The number of remote working claims recorded by the UK Employment Tribunal has grown significantly since the start of the COVID-19 pandemic, rising from just 6 claims in 2019 to 27 in 2021 and 42 in 2022. Over the same period, there was a 52% increase in flexible working claims. These types of claims are predicted to hit a record high in 2024. Surveys of workers also suggest more people expect flexibility in their workplace as a day one right. These trends, coupled with the changes to flexible working laws in 2024 brought in by the Employment Relations (Flexible Working) Act, which will give workers greater rights to request variations in their work arrangements, will inevitably lead to more claims against businesses who do not embrace flexibility.

#6 Financial institutions driving efficiency and productivity through automation must manage AI-vulnerabilities and the risk of consumer claims

AI has reshaped the financial services industry. It is widely used to interpret information, automate credit and loan decisions, detect and prevent fraud, and is said to drive operational efficiency and productivity, reducing human errors. But if AI learns from incomplete or imperfect data, there is a significant risk of unintended discrimination or unconscious bias and this might inadvertently affect a financial institution’s approach. Customer privacy and moral considerations may also be overlooked. Unchecked reliance on AI could affect large communities within a customer base and ultimately lead to large claims for consumer redress. Financial institutions that carefully manage AI vulnerabilities, balancing the opportunities against systemic risks, will be less exposed than those who only focus on efficiencies and enhanced revenue. A more holistic approach could improve the quality of management information, spot anomalies or longer-term trends that currently go unnoticed, and avoid discriminatory decision-making.

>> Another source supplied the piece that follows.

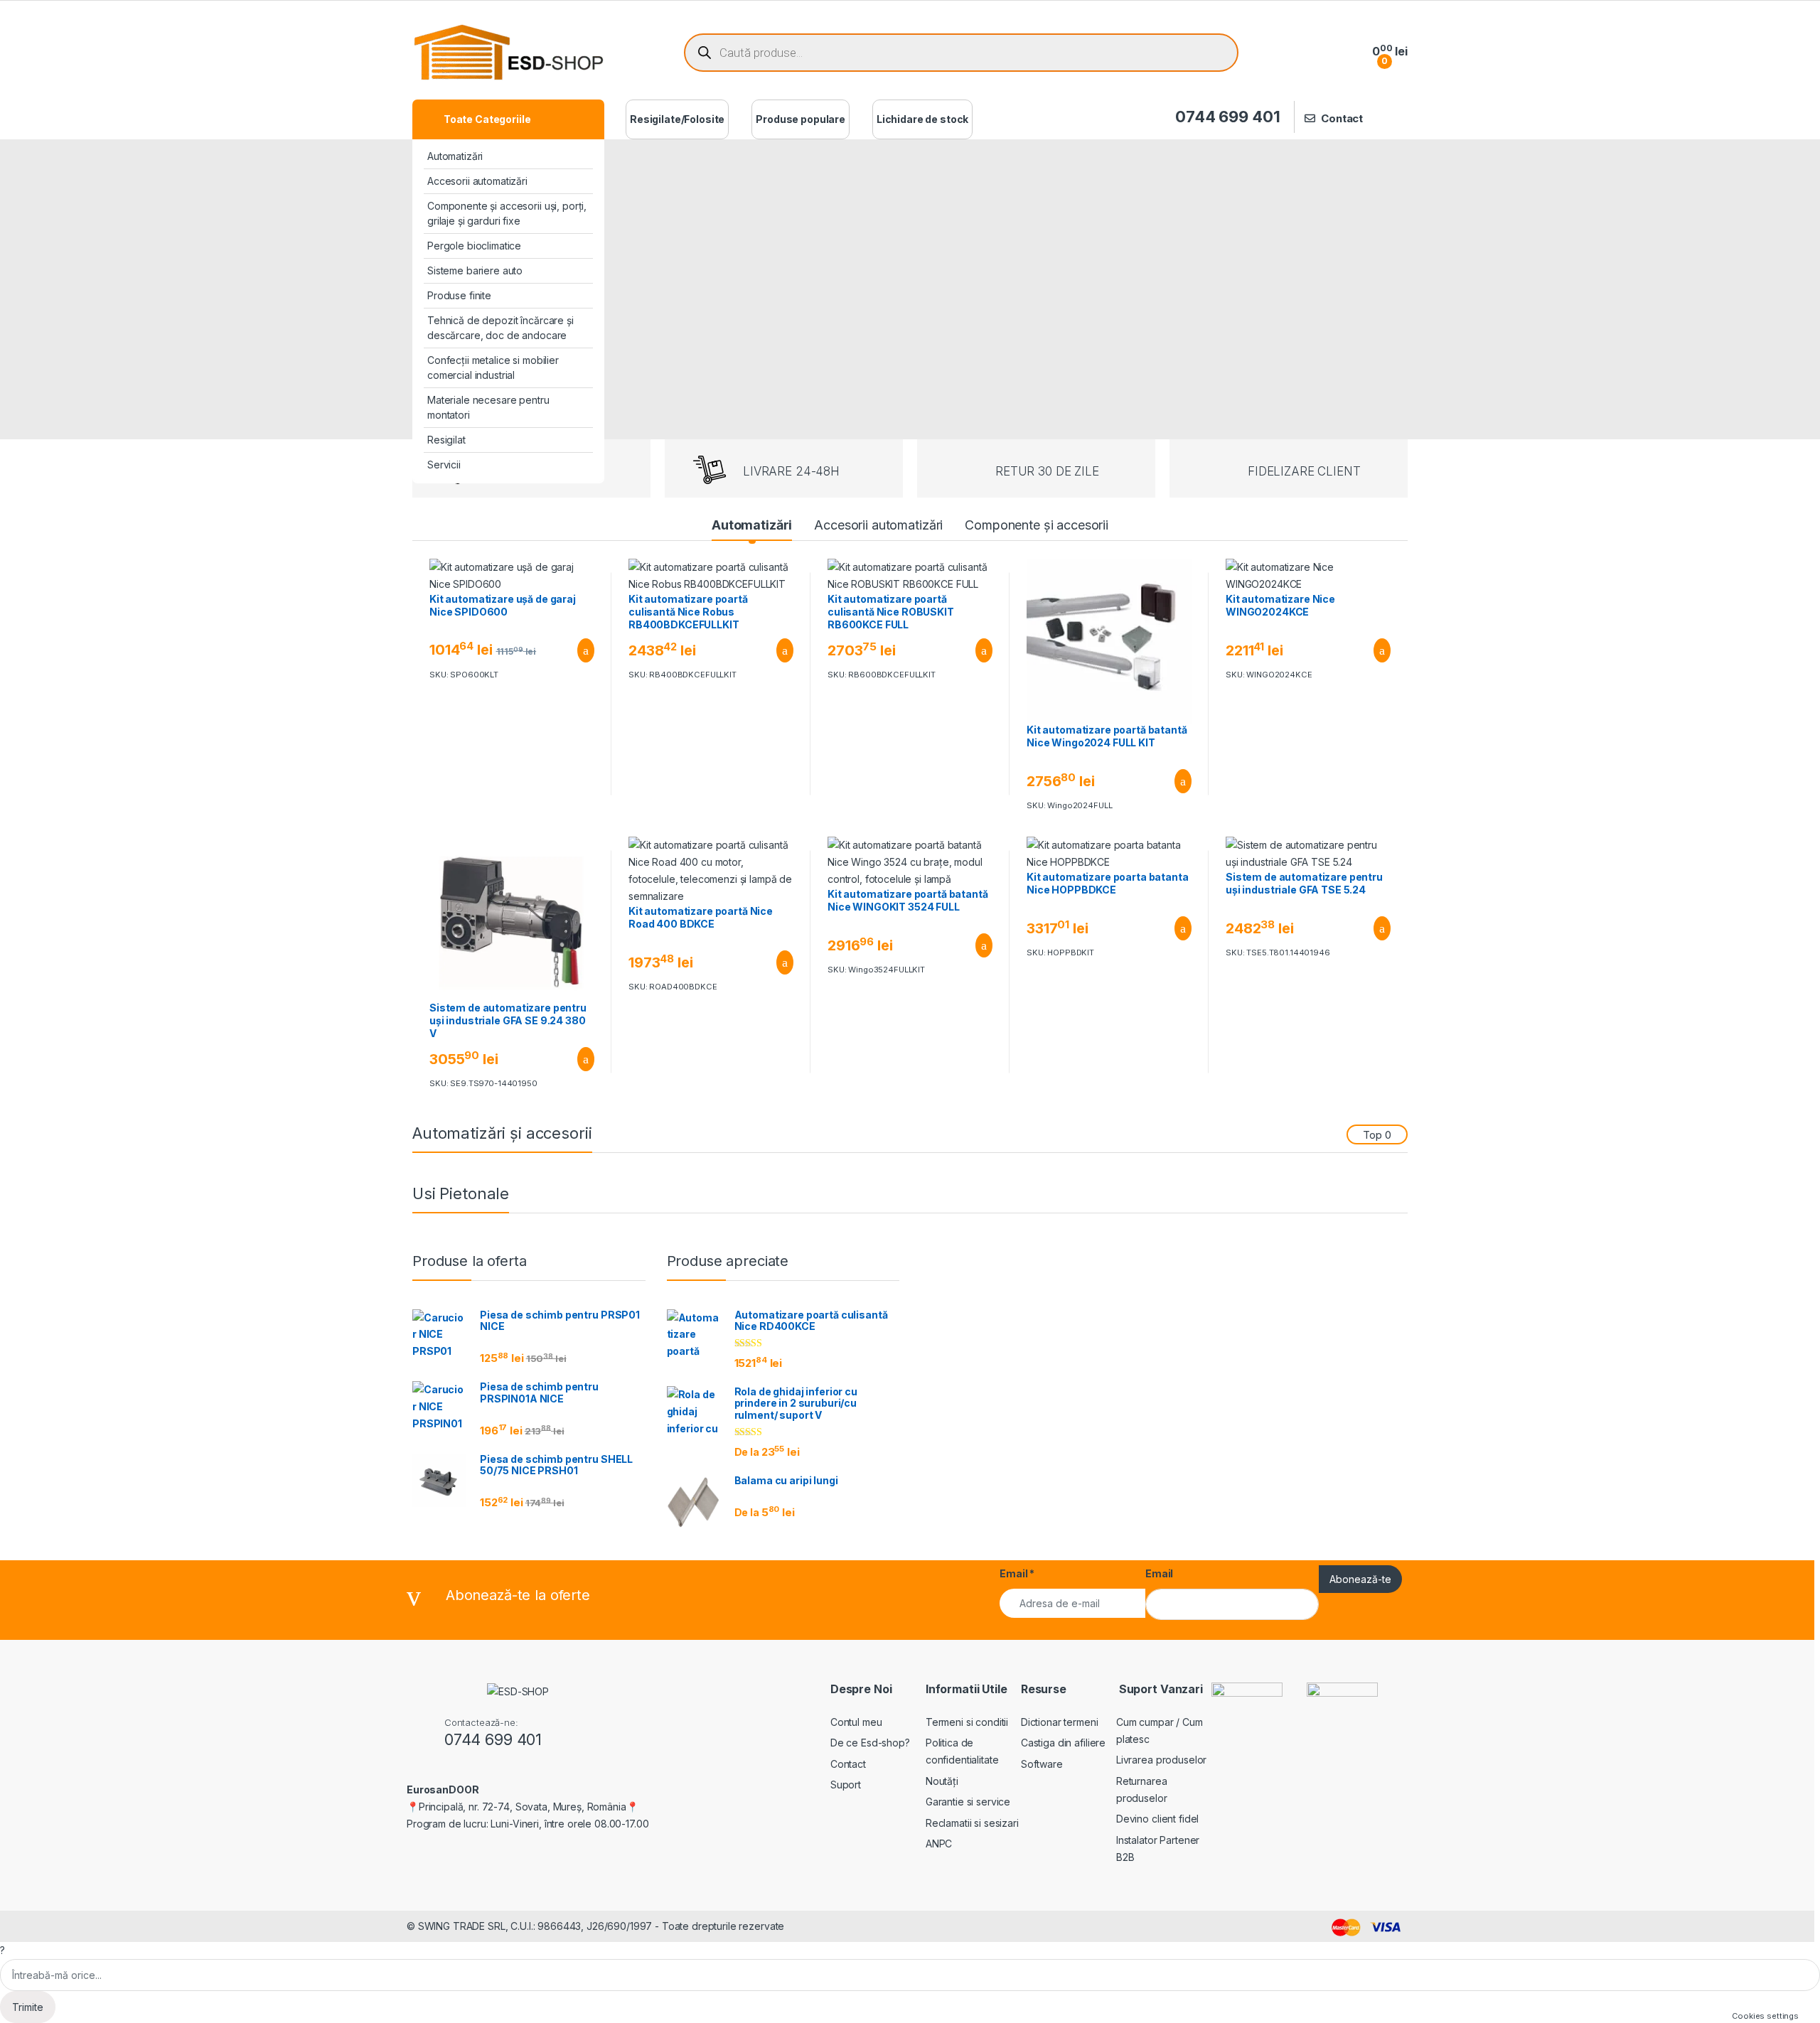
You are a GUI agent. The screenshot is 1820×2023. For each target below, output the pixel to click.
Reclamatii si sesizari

#7 While cryptocurrencies may become less volatile, investment firms must exercise caution to avoid investor claims

When interest rate rises are seen to have peaked and even begun to reverse, investment firms will look again at digital assets as an investment class. It is likely that sentiment will return so investment in cryptocurrencies is seen as a risky but likely rewarding venture. In a more benign financial environment, however, any investment firm taking this step for even moderately risk averse investors risks claims being made against it if further failures hit the crypto-market. Investors must understand that despite some forms of regulation, mostly around marketing to consumers, it remains largely unregulated and therefore inherently risky as an asset class.